MEET CLAUDIA PRENNTZELL, FOUNDER OF PAROSHUNDE IN MUNICH, WHO RECEIVES MOST OF THE DOGS SENT BY PAWS TO HER CENTRE IN BAVARIA.
(Interview by Lena Yacoumopoulou. Translated from the German by Martina Blair)
Describe how you started receiving dogs in Germany and why did you choose Paros?
When looking for a nice place to go on holiday somewhere far away from mass tourism we came across the beautiful Cycladic island of Paros. Everything started at the beach of Agia Irini. I happened to notice a woman who went for a swim with several dogs regularly. At the time I had four dogs myself so we started talking soon. It didn’t take long for me to visit her private shelter. That’s how I met Barbara Bürki. After a year I went on holiday to Paros again with my partner Uli; we were already infected with the “Paros virus” and were thinking about adopting another dog, since two of our four dogs had died in the meantime. So it would be a Paros dog! We found him at Barbara’s and we named him Paro. That must have been the beginning of my animal welfare work for the island Paros: with three grown dogs, 2 puppies, Barbara with a massage bed and Uli the driver we drove a rather overloaded Opel Kadett onto the ferry to Santorini. Some nice flight escorts (flugpate) accompanied the dogs to Nürnberg, where my father picked them up. I myself flew home a week later with the decision to support Barbara and to set up a base for Paros dogs in South Germany. We started looking for homes for the dogs in the autumn of 2006. For two years I helped Barbara find homes for over 100 dogs in the area around Munich before I founded the association “Paroshunde e.V.” with seven other like-minded people. As an association it was easier to get donations for our welfare work which costs a lot in transport, dog food and vet bills.
How do you find homes for the dogs?
First of all we created a website to be able to advertise our association and feature the dogs that were looking for homes. Through flyers and ads in shops, veterinarian clinics and pet shops we were soon well known. Now we post ads in local and big German animal portals on the internet and are very successful with that. The best advertising though we get is through families that have already adopted a dog through Paroshunde and who tell others about their experiences. You can read one very impressive reaction in our guestbook http://www.paroshunde.de/2109--%7Ede%7Ehome%7Egaestebuch.html
Why would Germans adopt a dog from Greece when there are so many shelters in Germany?
Many people want to adopt puppies but in German shelters it’s very hard to find puppies. There are many older and big dogs in the shelters there and also some that have behavioral problems, and these are not easy to find homes for.

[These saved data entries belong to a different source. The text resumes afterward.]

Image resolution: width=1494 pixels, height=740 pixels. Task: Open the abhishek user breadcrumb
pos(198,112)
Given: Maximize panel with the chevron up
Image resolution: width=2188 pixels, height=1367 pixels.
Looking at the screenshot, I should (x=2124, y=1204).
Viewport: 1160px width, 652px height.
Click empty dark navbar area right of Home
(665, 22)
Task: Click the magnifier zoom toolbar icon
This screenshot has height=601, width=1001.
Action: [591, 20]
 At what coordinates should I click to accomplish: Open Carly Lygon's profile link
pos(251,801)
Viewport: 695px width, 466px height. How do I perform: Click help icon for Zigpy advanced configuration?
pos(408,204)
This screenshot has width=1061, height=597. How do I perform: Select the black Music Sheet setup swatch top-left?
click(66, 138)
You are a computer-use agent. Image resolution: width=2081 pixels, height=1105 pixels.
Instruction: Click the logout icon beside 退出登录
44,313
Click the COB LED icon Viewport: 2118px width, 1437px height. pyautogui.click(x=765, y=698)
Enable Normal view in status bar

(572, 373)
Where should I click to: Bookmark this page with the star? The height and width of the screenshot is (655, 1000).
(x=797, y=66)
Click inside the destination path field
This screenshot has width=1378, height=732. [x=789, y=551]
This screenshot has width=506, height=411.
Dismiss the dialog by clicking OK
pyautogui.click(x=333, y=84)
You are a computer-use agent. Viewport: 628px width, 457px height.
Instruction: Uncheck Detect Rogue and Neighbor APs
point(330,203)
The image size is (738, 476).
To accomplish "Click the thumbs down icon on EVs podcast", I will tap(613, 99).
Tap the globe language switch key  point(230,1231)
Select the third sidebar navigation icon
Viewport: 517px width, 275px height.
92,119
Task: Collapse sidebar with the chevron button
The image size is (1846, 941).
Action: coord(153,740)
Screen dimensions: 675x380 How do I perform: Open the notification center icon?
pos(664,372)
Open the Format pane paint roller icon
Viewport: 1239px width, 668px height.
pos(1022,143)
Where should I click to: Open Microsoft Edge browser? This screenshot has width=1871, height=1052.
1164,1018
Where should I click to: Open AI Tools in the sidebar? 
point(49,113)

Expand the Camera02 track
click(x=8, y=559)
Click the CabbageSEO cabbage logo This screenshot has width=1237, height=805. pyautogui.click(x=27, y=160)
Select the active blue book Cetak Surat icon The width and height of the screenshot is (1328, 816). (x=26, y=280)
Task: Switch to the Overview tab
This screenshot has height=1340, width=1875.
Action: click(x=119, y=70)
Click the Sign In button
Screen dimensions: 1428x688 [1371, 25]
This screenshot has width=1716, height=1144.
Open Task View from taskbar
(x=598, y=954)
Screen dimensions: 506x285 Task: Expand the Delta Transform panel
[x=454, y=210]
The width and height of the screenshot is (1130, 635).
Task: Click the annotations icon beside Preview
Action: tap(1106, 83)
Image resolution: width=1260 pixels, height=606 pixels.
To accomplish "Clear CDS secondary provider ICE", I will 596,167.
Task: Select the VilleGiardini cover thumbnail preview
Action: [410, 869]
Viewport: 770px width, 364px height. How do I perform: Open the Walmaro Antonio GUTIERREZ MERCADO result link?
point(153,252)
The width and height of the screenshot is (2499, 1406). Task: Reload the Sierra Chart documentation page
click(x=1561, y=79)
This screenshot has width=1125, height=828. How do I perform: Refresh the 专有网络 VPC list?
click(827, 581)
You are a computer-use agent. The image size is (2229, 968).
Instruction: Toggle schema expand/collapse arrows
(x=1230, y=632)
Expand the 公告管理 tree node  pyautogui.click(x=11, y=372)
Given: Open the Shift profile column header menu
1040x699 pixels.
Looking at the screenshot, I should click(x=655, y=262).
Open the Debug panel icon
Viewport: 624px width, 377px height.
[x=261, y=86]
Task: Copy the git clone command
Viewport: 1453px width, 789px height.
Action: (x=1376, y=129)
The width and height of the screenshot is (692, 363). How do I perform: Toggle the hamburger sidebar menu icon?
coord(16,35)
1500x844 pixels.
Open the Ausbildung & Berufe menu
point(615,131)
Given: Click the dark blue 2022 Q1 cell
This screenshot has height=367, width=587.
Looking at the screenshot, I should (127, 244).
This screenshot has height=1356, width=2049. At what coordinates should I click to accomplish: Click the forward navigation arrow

And it’s a fact that dogs in German shelters are supplied for well enough, they have a place to sleep and get veterinary treatment. I also find that the behavior of Paros’ street dogs is completely different. They are very friendly and give their owners so much love and loyalty. I feel that they are very grateful.
What are some of the problems in transporting dogs from Paros?
This year the expenses for transport were the most difficult problem to tackle. There are less flights and the expenses have risen. That’s why we have to try hard to find the most economical way to handle this. We also have to beware of the so-called Mediterranean illnesses, for example Leishmaniasis, which luckily only occurred very rarely with our Paros dogs. Everybody who adopts one of our dogs gets the so-called “Mediterranean checkup”, paid by our association, 6 months after adoption.
Do Parian dogs generally adapt well to their new homes?
Before we hand the dogs over to their new families we check the homes first. We control the circumstances under which the dogs are to live and by getting to know the people we find out whether we think the dogs will fit in their family. This is why we always ask PAWS for information about the personality of the desired dog. This is not always easy when the dog has already spent some time in the kennel. If we approve of the new home then there’s nothing in the way of the placement. We only give the dogs away with a contract. It happens sometimes that we decline an interested party’s application and sometimes the dogs don’t match their family after all and we keep the dog in a foster home until we find somebody else. When the chemistry between dog and owner goes wrong, it’s usually the fault of the human!
Paroshunde also helps finance the rehoming of dogs to Germany. Can you explain how?
Since 2009 we supported PAWS with donations over 7000 Euro. This way we were able to help build the animal shelter in Tripiti. Paroshunde e.V. also pays for most of the transports to Bavaria. But improving animal welfare in Paros is the most important thing for me. I wish for better treatment of animals and a full neutering program. However, this cannot be achieved with only two small animal welfare associations and their volunteers. We need more coverage in the media for a start. But it’s the small steps that bring the greatest results. I’m very happy that the municipality of Paros is supporting PAWS lately. Since 2005 I am on Paros every late summer and see less and less stray dogs in the streets. This encourages me and my team to continue with our work. Animal welfare from Bavaria to Paros: it would be great if one day we could say “Europe is growing closer, even in animal welfare!”